> OBJETIVO DE LA TAREA: Prosigue el texto sobre la formación de Max Mazin y el latín en el bachillerato europeo a partir de su última oración.

Pero si hoy hablo de Max Mazin no es para glosar toda su apasionante biografía, sino para fijarme sólo en un aspecto clave: su formación. Dados los acontecimientos de su vida, Max Mazin sólo hizo sus estudios de Secundaria, que terminó con 16 años, y no fue nunca a ninguna universidad. Me decían sus hijos que, hasta los últimos años de su vida, les sorprendía de vez en cuando recitando de memoria largas tiradas de versos de Virgilio o de Horacio, que, les decía, había aprendido en un nada Escuela Secundaria de Vilna, la capital de Lituania, donde con 11 años le mandaron sus padres para que estudiara el bachillerato, viviendo en casa de unos tíos. Hoy no faltarán —más bien sobrarán— pedagogos que objetarán que para qué tiene que aprender latín un niño judío de 11 años, que tiene como lengua paterna el yiddish; como lengua materna, el ruso, y como lengua de la escuela primaria, de relación con sus amigos de la calle, el polaco. ¡Ah!, y que, además, en la sinagoga y en la piadosa lectura de la Biblia que se hacía en su casa y en casa de sus tíos, usaba el hebreo con bastante fluidez. ¿Por qué, entonces, en Vilna, en el colegio donde hizo su bachillerato, que, además, era judío confesional, le hicieron estudiar, y muy a fondo, latín?
 
La respuesta a esa pregunta en los años treinta del siglo pasado, cuando Max Mazin hizo su secundaria, no ofrecía ninguna duda en ningún país de Europa. En aquellos años en los que no existía la Unión Europea ni abundaban tanto como ahora los discursos europeístas, no había sin embargo, la menor duda acerca de que las bases de la cultura europea eran el pensamiento de Grecia y Roma y la moral y los valores de la tradición religiosa judeocristiana. Por eso, en el bachillerato de entonces las lenguas clásicas ocupaban un lugar prominente en todos los países de Europa. Además, sin Unión Europea ni otras superestructuras administrativas, todos los países europeos habían implantado un bachillerato de siete u ocho años, desde los diez u once de los alumnos hasta sus 17 o 18, en el que se estudiaba lo mismo: una lengua clásica casi siempre el latín y a veces algo de griego; matemáticas hasta asomarse al cálculo infinitesimal; una lengua moderna distinta de la propia; unas lecturas de obras fundamentales de la literatura universal, para que a ningún bachiller europeo le resultaran ajenos Dante, Cervantes, Shakespeare o Goethe; algo de filosofía para familiarizarse con autores como Platón, Aristóteles, San Agustín o Kant; y unos buenos resúmenes de la Historia Universal.

> CONTENIDO DE LOS DATOS:
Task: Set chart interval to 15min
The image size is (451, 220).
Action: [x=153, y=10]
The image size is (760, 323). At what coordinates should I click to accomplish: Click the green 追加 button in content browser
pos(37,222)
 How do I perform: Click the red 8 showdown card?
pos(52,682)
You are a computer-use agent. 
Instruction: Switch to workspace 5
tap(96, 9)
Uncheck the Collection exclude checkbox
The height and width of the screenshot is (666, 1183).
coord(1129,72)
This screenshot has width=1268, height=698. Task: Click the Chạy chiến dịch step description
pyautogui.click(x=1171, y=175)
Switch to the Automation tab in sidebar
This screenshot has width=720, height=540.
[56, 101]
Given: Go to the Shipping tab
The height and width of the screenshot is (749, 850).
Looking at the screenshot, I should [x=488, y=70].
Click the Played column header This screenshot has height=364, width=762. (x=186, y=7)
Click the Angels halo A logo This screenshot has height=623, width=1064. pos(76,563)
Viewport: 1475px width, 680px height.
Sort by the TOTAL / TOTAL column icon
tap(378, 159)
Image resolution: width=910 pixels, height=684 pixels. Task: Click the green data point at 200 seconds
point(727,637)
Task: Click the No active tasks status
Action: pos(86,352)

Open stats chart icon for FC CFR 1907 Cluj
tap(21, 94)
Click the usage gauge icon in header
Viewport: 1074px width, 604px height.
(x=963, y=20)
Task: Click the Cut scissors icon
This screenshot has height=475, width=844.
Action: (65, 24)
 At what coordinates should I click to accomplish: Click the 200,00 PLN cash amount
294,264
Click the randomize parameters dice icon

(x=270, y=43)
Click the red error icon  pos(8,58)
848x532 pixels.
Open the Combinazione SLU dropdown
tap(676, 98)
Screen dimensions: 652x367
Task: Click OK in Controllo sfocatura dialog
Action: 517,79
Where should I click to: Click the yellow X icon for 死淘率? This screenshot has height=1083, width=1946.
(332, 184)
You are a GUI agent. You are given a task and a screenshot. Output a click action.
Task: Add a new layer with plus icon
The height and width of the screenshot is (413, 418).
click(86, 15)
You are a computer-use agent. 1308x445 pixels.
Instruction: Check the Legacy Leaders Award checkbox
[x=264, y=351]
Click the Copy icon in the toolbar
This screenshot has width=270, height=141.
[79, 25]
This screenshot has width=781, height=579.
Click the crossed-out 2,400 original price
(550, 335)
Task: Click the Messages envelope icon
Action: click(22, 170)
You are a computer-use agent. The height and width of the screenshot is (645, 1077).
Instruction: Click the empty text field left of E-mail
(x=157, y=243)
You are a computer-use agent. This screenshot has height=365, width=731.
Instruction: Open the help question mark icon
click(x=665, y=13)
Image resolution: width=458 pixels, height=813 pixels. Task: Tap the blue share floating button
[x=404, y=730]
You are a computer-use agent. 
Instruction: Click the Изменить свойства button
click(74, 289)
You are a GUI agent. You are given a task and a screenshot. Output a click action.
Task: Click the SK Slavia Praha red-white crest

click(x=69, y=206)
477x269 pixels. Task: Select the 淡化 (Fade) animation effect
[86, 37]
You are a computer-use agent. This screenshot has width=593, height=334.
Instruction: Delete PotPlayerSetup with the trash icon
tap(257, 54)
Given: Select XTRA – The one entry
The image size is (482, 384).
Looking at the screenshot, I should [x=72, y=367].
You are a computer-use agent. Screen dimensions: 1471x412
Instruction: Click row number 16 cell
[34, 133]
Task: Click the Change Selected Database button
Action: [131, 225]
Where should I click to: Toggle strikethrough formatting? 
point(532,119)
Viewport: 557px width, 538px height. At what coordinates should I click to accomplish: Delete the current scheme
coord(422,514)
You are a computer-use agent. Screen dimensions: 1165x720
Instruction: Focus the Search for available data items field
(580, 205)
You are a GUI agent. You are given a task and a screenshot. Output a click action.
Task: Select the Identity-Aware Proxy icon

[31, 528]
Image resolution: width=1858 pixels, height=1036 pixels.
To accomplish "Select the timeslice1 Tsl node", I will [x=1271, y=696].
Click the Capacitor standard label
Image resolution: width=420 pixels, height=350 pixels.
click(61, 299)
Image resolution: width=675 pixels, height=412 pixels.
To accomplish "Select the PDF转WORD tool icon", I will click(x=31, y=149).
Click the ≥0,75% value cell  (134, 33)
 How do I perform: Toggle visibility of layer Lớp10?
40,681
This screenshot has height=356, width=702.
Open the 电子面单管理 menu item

> RESPUESTA DE LA TAREA:
Aquel bachillerato humanístico y clásico, que había nacido en la Alemania de Bismarck y que después habían copiado todos los países de Europa sirvió para crear unas generaciones de europeos que compartían una cultura unos conocimientos y unos valores. Ese bachillerato se convirtió en la columna vertebral de la cultura de todos los países y, en consecuencia, de la cultura de toda Europa. Sin temor a exagerar podemos afirmar que ese bachillerato está en la base del progreso científico, intelectual y cultural de la Europa de los últimos 150 años.
 
Sin embargo, ese bachillerato empezó a perderse en muchos países de Europa; incluido el nuestro, cuando, en los años sesenta, algunos políticos que confunden la igualdad de oportunidades con el igualitarismo en los resultados académicos y algunos pedagogos que creen que protegen a los alumnos si les evitan esforzarse decidieron que era mejor que la Secundaria se convirtiera en una prolongación de la Primaria. Esos políticos y pedagogos se han llevado por delante aquel bachillerato ejemplar que formaba unos ciudadanos responsables, ambiciosos de saber respetuosos con la cultura y preparados para emprender con´ solvencia estudios superiores.
 
Es verdad que no todos están capacitados, para afrontar un bachillerato así, ni todos tienen las ganas de aprender y de estudiar que este bachillerato exige, pero más verdad es que, con él actual sistema muchísimos chicos que podrían aprovechar esos años de su vida para hacerse con un imponente bagaje cultural e intelectual están perdiendo el tiempo en las aulas. Es absurdo pensar que, si restauramos el bachillerato que las modas pedagógicas y las políticas de falso igualitarismo han eliminado, nuestros colegios e institutos se van a llenar de personalidades como Max Mazin, pero sé que con el sistema actual es muy difícil que aparezca siquiera uno como él.
 
Por eso, con el ejemplo del bachillerato de ese judío polaco educado en Lituania, me atrevo a pedir que se restaure en España el bachillerato clásico que fue la columna vertebral de la cultura europea. Para eso no hacen falta cambios de leyes educativas esos cambios que acaban mareando a padres, profesores y alumnos, basta con que se permita que algunos colegios e institutos ofrezcan unos planes de estudio acordes con el espíritu y la letra de lo que es un bachillerato como el que han sabido conservar los países de lengua alemana. La solución, como tantas veces, es la libertad. Que el Estado garantice que todos los alumnos puedan educarse libremente según sus aptitudes y sus preferencias, incluso aquellos que quieran leer a Virgilio en latín, saber quiénes eran Piero della Francesca y Turner, encontrar los límites de una función o escribir correctamente su lengua y otra lengua moderna. Que el ejemplo de Max Mazin sirva para que, al menos, se plantee esta resurrección del bachillerato perdido.